In Tunisia, il paese della Rivoluzione dei Gelsomini, è scoppiata di nuovo la rivolta sociale contro la disoccupazione e una serie di misure economiche antipopolari imposte dal Fmi. Un po’ in tutto il paese da giorni ci sono manifestazioni con scontri con la polizia ma anche episodi estremi di protesta che hanno visto manifestanti darsi fuoco, richiamando alla memoria la vicenda di Mohamed Bouazizi, il giovane venditore ambulante che si diede fuoco a Sidi Bouzod alla fine del 2010 per denunciare le vessazioni della polizia e innescando così la rivolta del 2011.
Si segnalano tensioni e lancio di molotov a Jebeniana, nel governatorato di Sfax.
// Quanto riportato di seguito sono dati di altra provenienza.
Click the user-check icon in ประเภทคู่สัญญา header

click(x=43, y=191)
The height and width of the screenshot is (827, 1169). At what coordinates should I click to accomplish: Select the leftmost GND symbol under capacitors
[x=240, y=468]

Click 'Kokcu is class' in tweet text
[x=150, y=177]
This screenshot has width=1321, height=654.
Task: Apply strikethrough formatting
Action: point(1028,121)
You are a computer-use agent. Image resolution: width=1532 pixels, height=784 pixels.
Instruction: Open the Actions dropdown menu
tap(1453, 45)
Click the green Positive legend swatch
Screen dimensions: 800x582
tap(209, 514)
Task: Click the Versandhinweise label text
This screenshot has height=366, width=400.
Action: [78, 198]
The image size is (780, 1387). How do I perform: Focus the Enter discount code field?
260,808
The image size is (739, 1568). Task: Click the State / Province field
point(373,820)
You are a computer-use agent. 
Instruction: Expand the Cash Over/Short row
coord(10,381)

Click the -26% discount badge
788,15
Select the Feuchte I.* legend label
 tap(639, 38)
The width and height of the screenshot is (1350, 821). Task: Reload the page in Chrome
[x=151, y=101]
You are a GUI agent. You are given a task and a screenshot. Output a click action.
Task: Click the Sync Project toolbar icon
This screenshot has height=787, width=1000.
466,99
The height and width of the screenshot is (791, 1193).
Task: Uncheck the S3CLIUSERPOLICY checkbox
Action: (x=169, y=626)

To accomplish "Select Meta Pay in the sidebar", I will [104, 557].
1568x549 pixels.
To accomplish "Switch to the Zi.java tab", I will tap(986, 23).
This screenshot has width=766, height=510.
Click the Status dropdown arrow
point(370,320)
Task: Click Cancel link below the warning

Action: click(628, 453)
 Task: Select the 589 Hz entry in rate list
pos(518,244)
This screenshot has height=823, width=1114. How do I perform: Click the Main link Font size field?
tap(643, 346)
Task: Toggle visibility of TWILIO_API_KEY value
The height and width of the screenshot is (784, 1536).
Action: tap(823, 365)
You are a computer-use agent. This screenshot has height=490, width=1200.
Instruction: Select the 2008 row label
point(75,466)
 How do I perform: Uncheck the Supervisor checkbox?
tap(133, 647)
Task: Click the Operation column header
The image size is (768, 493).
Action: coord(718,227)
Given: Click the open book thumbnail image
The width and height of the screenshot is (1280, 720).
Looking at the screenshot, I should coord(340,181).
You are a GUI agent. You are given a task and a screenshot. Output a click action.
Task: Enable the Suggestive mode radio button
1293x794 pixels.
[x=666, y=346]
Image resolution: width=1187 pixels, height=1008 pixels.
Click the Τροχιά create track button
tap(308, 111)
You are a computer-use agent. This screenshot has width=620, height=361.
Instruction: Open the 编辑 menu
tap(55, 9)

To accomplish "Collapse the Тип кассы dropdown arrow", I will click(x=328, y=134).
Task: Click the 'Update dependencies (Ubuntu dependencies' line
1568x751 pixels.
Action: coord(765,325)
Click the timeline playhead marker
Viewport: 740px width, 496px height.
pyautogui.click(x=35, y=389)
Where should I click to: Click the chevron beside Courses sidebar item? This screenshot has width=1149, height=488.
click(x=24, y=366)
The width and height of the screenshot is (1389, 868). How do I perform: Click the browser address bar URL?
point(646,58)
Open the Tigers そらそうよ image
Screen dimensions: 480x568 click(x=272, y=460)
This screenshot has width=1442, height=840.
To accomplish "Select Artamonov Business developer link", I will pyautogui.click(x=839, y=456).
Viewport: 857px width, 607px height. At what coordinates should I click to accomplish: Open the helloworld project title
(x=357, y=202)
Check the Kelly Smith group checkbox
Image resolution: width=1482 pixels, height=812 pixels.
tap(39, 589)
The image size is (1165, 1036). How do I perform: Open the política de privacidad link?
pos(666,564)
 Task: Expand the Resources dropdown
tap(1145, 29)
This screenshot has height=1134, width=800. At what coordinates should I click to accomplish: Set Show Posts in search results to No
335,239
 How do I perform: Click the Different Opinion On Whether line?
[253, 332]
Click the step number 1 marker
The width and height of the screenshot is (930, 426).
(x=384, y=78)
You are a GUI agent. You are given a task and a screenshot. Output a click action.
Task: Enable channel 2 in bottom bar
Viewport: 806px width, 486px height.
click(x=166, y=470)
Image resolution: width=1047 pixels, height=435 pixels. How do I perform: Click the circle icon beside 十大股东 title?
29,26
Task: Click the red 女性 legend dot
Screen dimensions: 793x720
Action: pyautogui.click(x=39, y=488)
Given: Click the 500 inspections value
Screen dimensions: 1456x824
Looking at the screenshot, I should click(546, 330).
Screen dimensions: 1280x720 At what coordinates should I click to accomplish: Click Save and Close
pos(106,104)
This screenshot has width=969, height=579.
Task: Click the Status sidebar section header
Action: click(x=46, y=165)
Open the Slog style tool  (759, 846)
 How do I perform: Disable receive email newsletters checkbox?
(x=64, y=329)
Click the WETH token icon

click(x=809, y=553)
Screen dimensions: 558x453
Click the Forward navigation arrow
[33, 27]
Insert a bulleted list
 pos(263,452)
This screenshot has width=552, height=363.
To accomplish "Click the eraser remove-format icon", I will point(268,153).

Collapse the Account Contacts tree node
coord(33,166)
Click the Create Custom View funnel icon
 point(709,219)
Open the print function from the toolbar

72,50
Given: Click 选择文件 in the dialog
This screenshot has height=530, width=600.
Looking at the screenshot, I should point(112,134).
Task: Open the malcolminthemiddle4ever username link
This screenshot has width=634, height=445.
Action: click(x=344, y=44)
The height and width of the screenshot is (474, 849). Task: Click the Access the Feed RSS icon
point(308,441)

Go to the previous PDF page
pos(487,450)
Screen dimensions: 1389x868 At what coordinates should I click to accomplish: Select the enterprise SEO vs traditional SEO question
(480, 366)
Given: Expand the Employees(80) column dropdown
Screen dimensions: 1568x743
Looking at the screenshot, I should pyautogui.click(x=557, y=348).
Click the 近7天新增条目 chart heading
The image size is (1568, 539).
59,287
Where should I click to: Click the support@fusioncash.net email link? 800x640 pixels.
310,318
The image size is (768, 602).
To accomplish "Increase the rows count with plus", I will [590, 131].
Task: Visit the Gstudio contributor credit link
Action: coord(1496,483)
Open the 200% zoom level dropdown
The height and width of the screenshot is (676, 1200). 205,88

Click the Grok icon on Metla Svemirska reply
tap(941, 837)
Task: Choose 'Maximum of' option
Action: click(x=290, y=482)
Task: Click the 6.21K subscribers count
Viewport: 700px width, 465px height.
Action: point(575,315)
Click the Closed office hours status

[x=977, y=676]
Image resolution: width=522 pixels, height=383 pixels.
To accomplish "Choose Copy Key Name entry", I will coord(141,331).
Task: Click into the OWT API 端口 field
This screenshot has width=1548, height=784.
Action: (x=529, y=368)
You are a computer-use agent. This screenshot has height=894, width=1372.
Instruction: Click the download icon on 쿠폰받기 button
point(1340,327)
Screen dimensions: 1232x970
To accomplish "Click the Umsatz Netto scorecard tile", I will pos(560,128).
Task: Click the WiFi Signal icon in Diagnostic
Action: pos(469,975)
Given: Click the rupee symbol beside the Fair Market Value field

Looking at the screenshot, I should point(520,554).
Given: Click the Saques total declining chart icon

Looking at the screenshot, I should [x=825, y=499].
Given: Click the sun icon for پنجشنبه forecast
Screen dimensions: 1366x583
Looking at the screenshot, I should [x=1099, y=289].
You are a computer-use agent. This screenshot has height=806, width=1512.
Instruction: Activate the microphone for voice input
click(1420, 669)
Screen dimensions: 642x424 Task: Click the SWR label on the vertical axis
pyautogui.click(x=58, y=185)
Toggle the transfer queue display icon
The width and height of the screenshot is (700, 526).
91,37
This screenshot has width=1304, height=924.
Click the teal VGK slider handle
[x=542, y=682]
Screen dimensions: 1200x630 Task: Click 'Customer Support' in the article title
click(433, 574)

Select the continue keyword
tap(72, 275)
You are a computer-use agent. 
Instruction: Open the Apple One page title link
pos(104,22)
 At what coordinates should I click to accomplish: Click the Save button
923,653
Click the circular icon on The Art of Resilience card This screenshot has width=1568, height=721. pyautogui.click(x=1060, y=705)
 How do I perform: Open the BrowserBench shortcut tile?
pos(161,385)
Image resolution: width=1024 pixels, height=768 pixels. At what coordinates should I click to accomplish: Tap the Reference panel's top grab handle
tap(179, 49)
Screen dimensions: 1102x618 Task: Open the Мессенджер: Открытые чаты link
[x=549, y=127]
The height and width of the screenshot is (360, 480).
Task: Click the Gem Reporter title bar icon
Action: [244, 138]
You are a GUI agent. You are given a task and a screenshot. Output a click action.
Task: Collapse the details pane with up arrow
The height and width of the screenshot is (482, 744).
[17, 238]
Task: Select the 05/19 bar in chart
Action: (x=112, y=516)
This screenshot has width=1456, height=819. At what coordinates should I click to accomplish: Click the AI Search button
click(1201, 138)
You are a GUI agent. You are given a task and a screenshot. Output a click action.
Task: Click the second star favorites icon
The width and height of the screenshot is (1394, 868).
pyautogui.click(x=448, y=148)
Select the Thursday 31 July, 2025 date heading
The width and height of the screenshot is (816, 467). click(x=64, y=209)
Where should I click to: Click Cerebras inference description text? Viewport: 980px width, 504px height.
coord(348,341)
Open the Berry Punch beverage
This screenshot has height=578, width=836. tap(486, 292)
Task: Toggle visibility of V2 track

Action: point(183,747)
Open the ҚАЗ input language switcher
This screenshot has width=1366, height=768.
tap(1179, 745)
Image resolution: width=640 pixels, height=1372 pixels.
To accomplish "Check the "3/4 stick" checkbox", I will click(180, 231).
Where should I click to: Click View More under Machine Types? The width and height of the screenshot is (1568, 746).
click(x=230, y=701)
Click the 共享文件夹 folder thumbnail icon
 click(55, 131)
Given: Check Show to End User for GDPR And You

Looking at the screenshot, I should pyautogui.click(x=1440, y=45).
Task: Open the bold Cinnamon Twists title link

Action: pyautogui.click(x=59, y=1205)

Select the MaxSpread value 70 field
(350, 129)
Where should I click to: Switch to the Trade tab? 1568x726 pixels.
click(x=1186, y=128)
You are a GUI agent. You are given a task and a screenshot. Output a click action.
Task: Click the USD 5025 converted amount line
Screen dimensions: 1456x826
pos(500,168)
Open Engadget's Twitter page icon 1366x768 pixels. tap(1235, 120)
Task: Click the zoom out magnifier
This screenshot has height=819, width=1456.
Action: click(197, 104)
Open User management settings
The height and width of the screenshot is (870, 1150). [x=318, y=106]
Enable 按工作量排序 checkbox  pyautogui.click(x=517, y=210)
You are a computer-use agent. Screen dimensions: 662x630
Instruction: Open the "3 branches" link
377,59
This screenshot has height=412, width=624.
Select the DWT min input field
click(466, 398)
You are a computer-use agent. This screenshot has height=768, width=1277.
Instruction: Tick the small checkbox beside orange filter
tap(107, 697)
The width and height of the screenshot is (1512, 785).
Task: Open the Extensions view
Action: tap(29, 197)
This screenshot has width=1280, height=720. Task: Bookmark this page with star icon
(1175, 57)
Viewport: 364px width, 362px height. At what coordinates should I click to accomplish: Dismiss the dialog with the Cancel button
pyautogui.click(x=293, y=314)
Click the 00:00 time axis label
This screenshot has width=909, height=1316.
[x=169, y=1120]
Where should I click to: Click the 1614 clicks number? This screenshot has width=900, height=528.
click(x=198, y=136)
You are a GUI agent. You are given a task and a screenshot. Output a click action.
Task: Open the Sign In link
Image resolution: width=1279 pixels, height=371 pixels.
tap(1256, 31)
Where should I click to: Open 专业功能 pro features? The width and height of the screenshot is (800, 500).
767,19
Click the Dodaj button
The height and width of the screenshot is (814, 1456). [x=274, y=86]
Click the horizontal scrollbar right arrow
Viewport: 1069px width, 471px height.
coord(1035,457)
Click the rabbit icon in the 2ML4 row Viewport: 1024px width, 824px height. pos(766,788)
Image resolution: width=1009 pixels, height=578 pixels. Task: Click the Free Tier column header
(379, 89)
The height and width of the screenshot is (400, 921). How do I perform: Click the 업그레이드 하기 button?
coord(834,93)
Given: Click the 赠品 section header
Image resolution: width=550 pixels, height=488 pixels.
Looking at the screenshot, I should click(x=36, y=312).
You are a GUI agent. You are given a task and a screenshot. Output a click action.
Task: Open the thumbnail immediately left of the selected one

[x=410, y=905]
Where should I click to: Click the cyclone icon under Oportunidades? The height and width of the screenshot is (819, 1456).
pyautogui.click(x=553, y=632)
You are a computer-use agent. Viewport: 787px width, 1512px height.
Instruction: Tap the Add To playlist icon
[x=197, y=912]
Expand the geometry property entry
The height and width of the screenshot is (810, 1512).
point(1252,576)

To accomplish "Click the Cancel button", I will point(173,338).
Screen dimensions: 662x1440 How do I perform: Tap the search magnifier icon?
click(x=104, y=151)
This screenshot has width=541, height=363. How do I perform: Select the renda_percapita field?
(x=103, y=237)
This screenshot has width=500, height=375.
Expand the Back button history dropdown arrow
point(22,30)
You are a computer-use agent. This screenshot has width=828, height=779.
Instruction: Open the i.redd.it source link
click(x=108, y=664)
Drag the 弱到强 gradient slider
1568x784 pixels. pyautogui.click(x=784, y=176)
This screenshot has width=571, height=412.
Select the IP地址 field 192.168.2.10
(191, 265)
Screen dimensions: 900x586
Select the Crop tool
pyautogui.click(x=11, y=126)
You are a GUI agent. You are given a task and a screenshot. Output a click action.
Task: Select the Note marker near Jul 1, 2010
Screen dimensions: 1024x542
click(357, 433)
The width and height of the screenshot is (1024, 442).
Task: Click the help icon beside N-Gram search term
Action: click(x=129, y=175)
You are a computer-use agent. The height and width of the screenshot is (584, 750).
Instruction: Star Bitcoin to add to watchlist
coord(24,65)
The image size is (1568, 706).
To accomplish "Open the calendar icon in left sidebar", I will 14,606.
Anche in questo caso la protesta è contro alcuni agenti della sicurezza da parte di un gruppo di giovani riunitisi davanti alla sede del distretto della polizia per chiedere alle autorità di far luce sulle circostanze della morte di un loro compagno, deceduto domenica scorsa in un incidente di moto, dopo essere stato inseguito dai poliziotti. I manifestanti hanno accusato la polizia di voler coprire gli agenti del commissariato nell’ambito dell’indagine sull’incidente.
La situazione socio-economica delle regioni marginalizzate del centro e del sud della Tunisia, dopo otto anni di promesse mancate, è rimasta pressoché la stessa con punte di disoccupazione giovanile intorno al 30%.
Il sindacato nazionale giornalisti tunisini (Snjt) a seguito della notizia della morte del giovane reporter ha annunciato in un comunicato la possibilità di indire uno sciopero generale della categoria. Per il sindacato infatti, è lo Stato che ha “contribuito a diffondere la corruzione e il denaro sospetto nel settore dei media assoggettandoli ad alcuni interessi”. Lo stato tunisino inoltre, secondo quanto si legge nel comunicato, ha fallito nel controllare i media e la loro conformità alle leggi sul lavoro a scapito dei giornalisti.